ISU Idaho Accelerator Center announces record production of form of medical isotope copper-67 that will be used in cancer clinical trials
April 30, 2019
POCATELLO – The Idaho State University Idaho Accelerator Center has increased its production capacity of a highly pure form of the medical isotope copper-67 that can now be more easily used in clinical trials to test its effectiveness in fighting cancer.
The Idaho Accelerator Center recently used its patented linear accelerator technology and purification system to produce a relatively large amount of a specific type of the isotope copper-67 in one batch.
“We are now in a position to be able to produce this type of copper-67 for use in several patient treatments in a single run through trials run by Clarity Pharmaceuticals,” said Jon Stoner, director of the Idaho Accelerator Center (IAC). “Given the over-reliance of many radiopharmaceuticals on access to aging nuclear reactors, the linear accelerator method of production could play a significant role in future radiopharmaceutical production.”

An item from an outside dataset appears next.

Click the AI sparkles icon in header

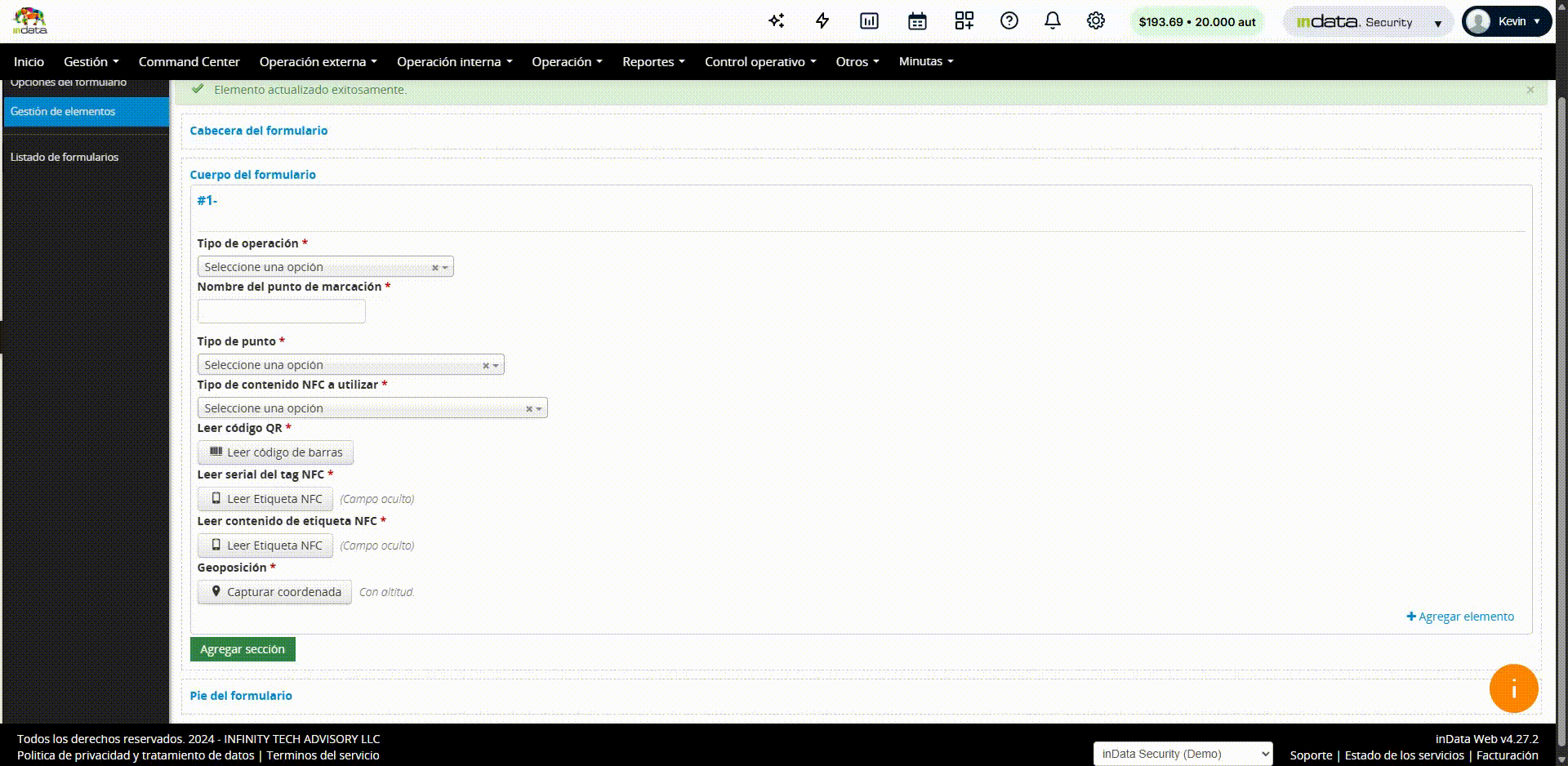(776, 21)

Clarity Pharmaceuticals is an Australian-based biotechnology company.
“We are very excited with the news from IAC, as it allows expansion of our clinical development program across a range of cancers,” said Alan Taylor, executive chairman of Clarity Pharmaceuticals. “The copper-67 from the IAC is chelated (bonded) by our proprietary copper chelator (MeCOSAR) and bound to a range of targeting agents, which can be used to potentially treat a wide range of cancers including childhood cancers such as neuroblastoma, as well as adult cancers such as prostate, breast and ovarian.”
He said his company’s lead product, copper-67 SARTATE, uses the copper-67 produced at the IAC and will soon be used in a clinical trial in children with neuroblastoma cancer in collaboration with the leading children’s cancer hospitals in the United States.

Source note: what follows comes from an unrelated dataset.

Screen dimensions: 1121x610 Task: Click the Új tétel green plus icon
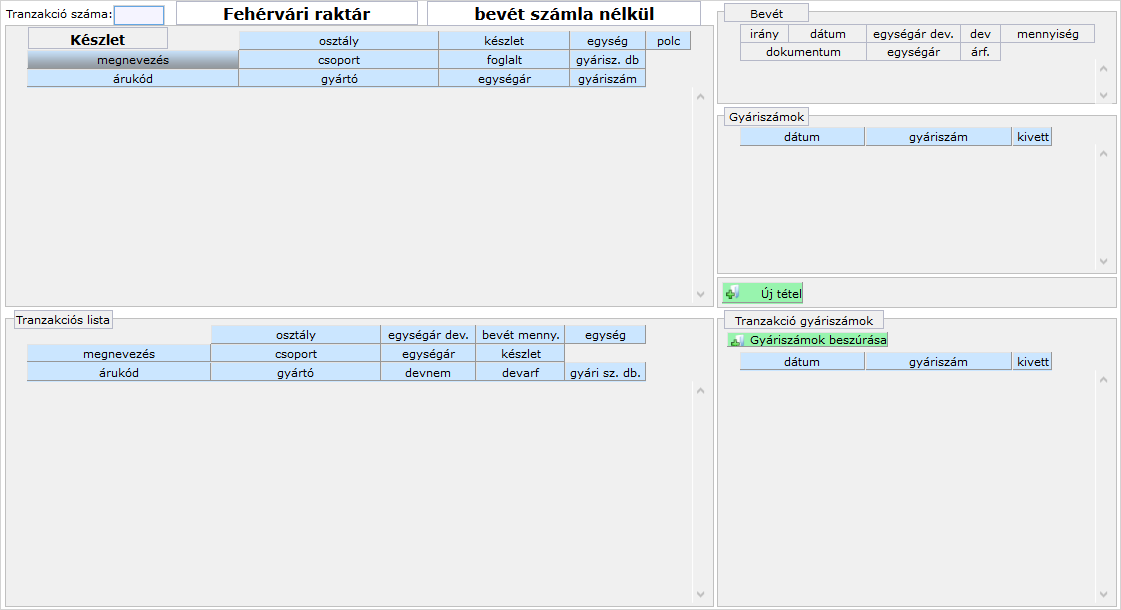click(x=733, y=293)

The copper-67 produced at the IAC is a highly pure and specific-activity isotope, which is used in clinical trials in the United States and Australia in children and adults with cancer. The specific type of the copper-67 produced at IAC has superior imaging potential and is more than five times greater than a Lu-177, a radiopharmaceutical now approved for the treatment of neuroendocrine tumours.
The Idaho Accelerator Center’s 10-year-plus effort in development, upscaling activities and optimisation of the linear accelerator-based copper-67 production was initially funded by a grant from the State of Idaho Higher Education Research Counsel.
The Idaho Accelerator Center (IAC) is a unique research facility operated by Idaho State University located in Southeast Idaho. The Center provides opportunities for scientists and engineers from the University, the private sector and the national laboratories to utilize specialized nuclear facilities. It serves as a principal investigating conduit for R&D in nuclear physics applications in materials science, biology, homeland and national security.